Machine learning es una aplicación de la IA que puede mejorar la educación superior. Ya afecta otras áreas de nuestra vida cotidiana. ¿Se ha preguntado cómo es que su servicio de video en streaming logra hacerle sugerencias cada vez más acertadas? ¿O cómo es que su teléfono inteligente reconoce su rostro para desbloquearse? ¿Por qué las páginas por las que navega en Internet tienen anuncios publicitarios que le interesan específicamente?

Aunque no existe una definición universal del machine learning, también llamado aprendizaje automático o aprendizaje de las máquinas, se puede decir que es un proceso basado en conjuntos de algoritmos y modelos estadísticos para efectuar el análisis de los datos que recibe e inferir patrones que le permiten realizar determinadas tareas o tomar ciertas decisiones sin recibir instrucciones específicas para ello.

Conforme desempeña más tareas, la precisión de las respuestas de los algoritmos aumenta. Por el volumen de datos requeridos para entrenar adecuadamente a un algoritmo, resultan ideales para explorar el big data y extraer información valiosa de él. Existen diversos tipos de algoritmos (de aprendizaje supervisado o no supervisado, por ejemplo) y varios modelos para implementarlos (como redes neuronales o máquinas de soporte de vectores, entre otros); de aquellos que interactúan directamente con las personas se puede decir que mientras más información reciben de los usuarios, mejor los conocen, hasta un punto que parece de ciencia ficción: algunos de ellos pueden, inclusive, detectar el estado de ánimo o las emociones.

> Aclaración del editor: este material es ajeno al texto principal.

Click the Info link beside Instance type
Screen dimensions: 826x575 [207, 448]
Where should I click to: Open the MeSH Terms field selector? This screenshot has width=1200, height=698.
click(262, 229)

Usos prácticos de machine learning en la educación superior

Usos prácticos de machine learning en la educación superior

Las universidades recopilan una gran cantidad de datos que pueden utilizar para mejorar el proceso educativo en diferentes maneras. Un ejemplo es el desarrollo del programa M-Write por investigadores de la Universidad de Michigan, concebido como una herramienta para ayudarlos a aprender temas específicos al escribir sobre ellos y evaluar las fortalezas y debilidades de lo escrito antes de que los estudiantes entreguen sus ensayos al profesor.

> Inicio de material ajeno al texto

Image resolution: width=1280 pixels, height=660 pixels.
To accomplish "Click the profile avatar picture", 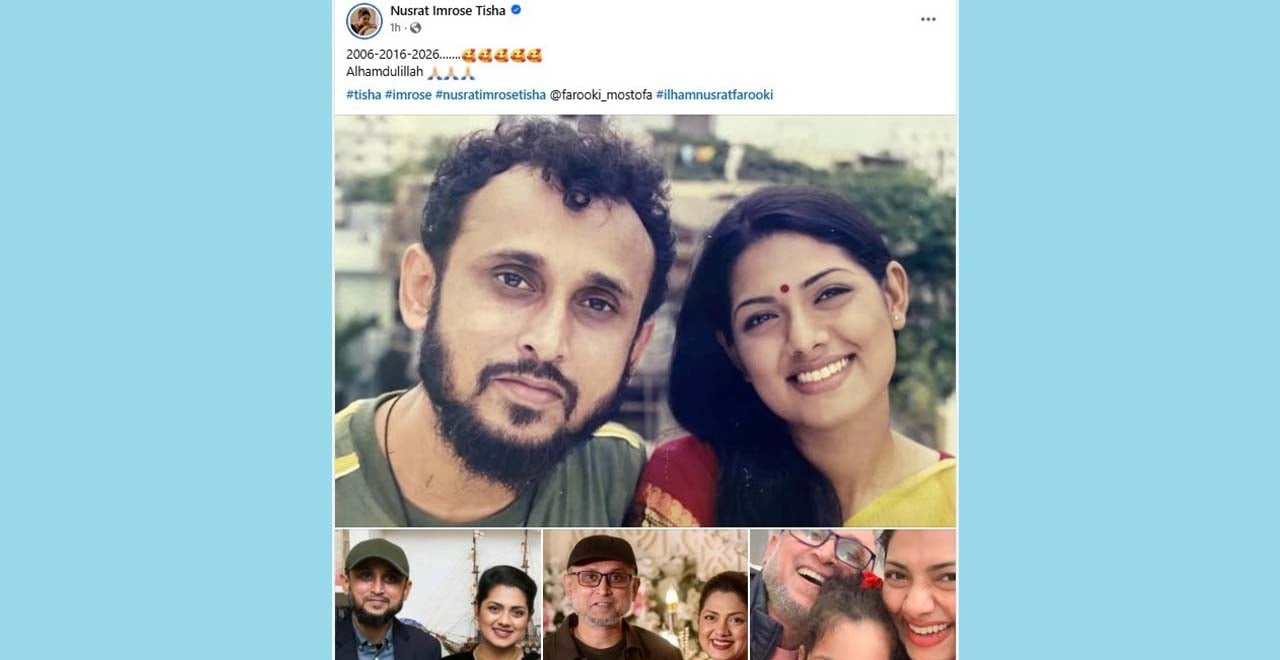I will [x=364, y=20].
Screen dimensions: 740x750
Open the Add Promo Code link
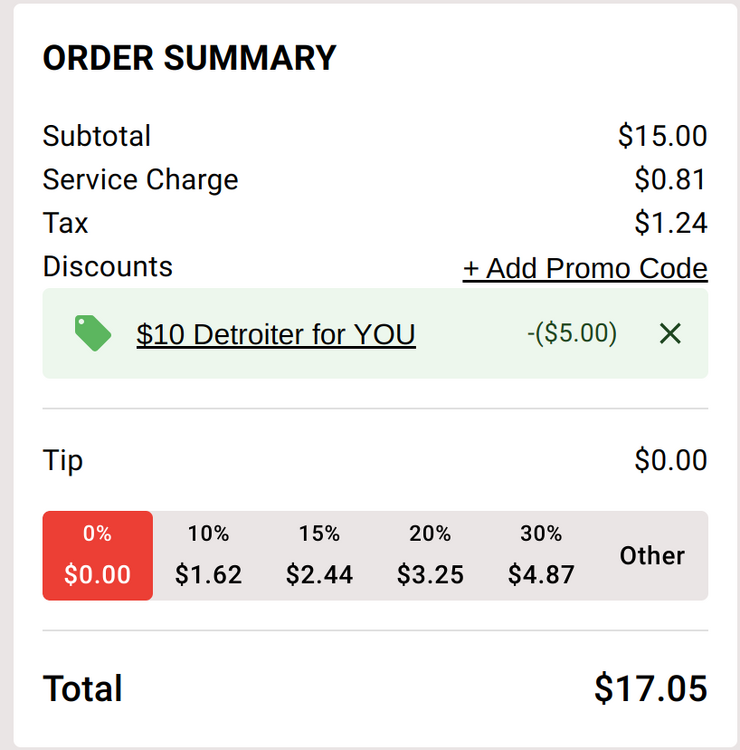point(585,268)
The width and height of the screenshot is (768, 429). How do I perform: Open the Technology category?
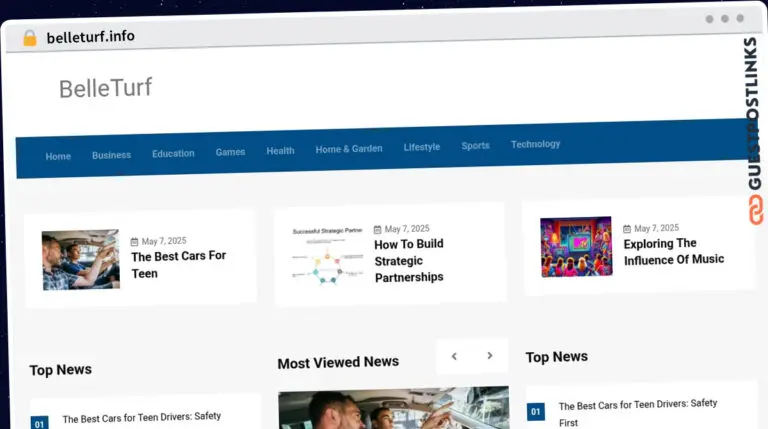[x=535, y=144]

Para lograrlo, M-Write incorpora un análisis automatizado de texto, que cual se enfoca, por ejemplo, en el vocabulario empleado o en su idoneidad para el tema asignado de acuerdo con los parámetros especificados en el algoritmo. Luego, la aplicación genera una evaluación por cada aspecto a considerar y la integra en una calificación tentativa, la que recibiría el ensayo. Los resultados son revisados por un asesor humano, lo que a su vez provee de más datos al algoritmo para mejorar su precisión.

Otra aplicación similar, llamada Personal Adaptive Learning (PAL) fue desarrollada por la Universidad Central de Florida para utilizarla en cursos en línea impartidos a grupos numerosos de estudiantes de nuevo ingreso. Los algoritmos utilizados son capaces de determinar, a partir de un escrito en particular, el nivel de conocimiento del estudiante y qué tan a gusto se siente con el proceso de aprendizaje. Luego determinan a qué ritmo y en qué formato suministrarán los siguientes contenidos a cada estudiante en forma individualizada.